K. Deveureux : Entre le voilement et le dévoilement à outrance, ce n’est qu’une analogie, les deux faces d’une même pièce diabolique. La famille constitue une initiation à la première morale, et bien souvent cette première morale n’a rien des aspects éthiques qui reposent sur de véritables réflexions. Toute la difficulté réside dans l’appréhension de ce recouvrement moral qui ne doit pas non plus se manifester comme un déséquilibre inexplicable entre la morale familière et la morale en construction. Une famille catholique qui verrait sa progéniture entrer en niqab, ce n’est pas la famille qui me semblerait dans le faux mais la progéniture que je penserais en déroute, faute d’avoir su emprunter un chemin réflexif, ayant préféré un basculement violent hermétique à tout esprit dialogique. Quand j’emploie le terme d’une morale qui se construit, je réfère évidemment à un processus qui dure et qui suppose des plans, des fondations, des idées parfaitement assimilées.

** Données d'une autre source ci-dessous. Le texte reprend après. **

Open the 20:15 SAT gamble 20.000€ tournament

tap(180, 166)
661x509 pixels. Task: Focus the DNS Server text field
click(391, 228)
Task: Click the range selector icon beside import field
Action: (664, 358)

K. Bouachiche : Encore une fois je ne peux qu’être d’accord avec ce que vous dites. À mon sens, je rejoindrais les propos de monsieur Nicolas S., le véritable problème vient des événements de 1968 qui ont déconstruit ce quadrillage moral, permettant ainsi des ouvertures non contrôlées pour une jeunesse en manque de repères. Difficile donc, dans ces conditions, de donner à notre progéniture un cadre légal qui empêcherait toute intrusion religieuse.

K. Deveureux : Je vois dans le religieux une posture métaphysique qui assouvit la crainte des apories du réel. Plus un discours se fait religieux à un âge où les préoccupations corporelles ne peuvent pas se nier, plus je sens dans cet emploi mystique de la religion (que ce soit par le niqab ou la lecture irraisonnée de la Bible) une manière judicieuse mais incomplète de faire retomber des pressions qui ne sont pas comprises. Si je vais mourir entouré de ma famille, je vais faire en sorte de tenir un discours circonstancié sur la survie de mon âme. Si je vais mourir familialement en sortant voilé ou en entrant en religion, j’aurai accompli quelque chose de pertinent si je suis en mesure de me questionner et de répondre aux autres questions. En revanche, si je ne suis pas en mesure de verbaliser ce passage aussi violent que l’instant de la mort, j’ai échoué et je suis tombé dans une métaphysique qui n’est pas différente des psychotropes qui donnent une sensation d’exaltation tout à fait éphémère. Pour que le niqab devienne un sujet de conversation tenable, il serait bienvenu de le déclasser des registres métaphysiques de la religion et d'en faire un sujet sans complément déformant.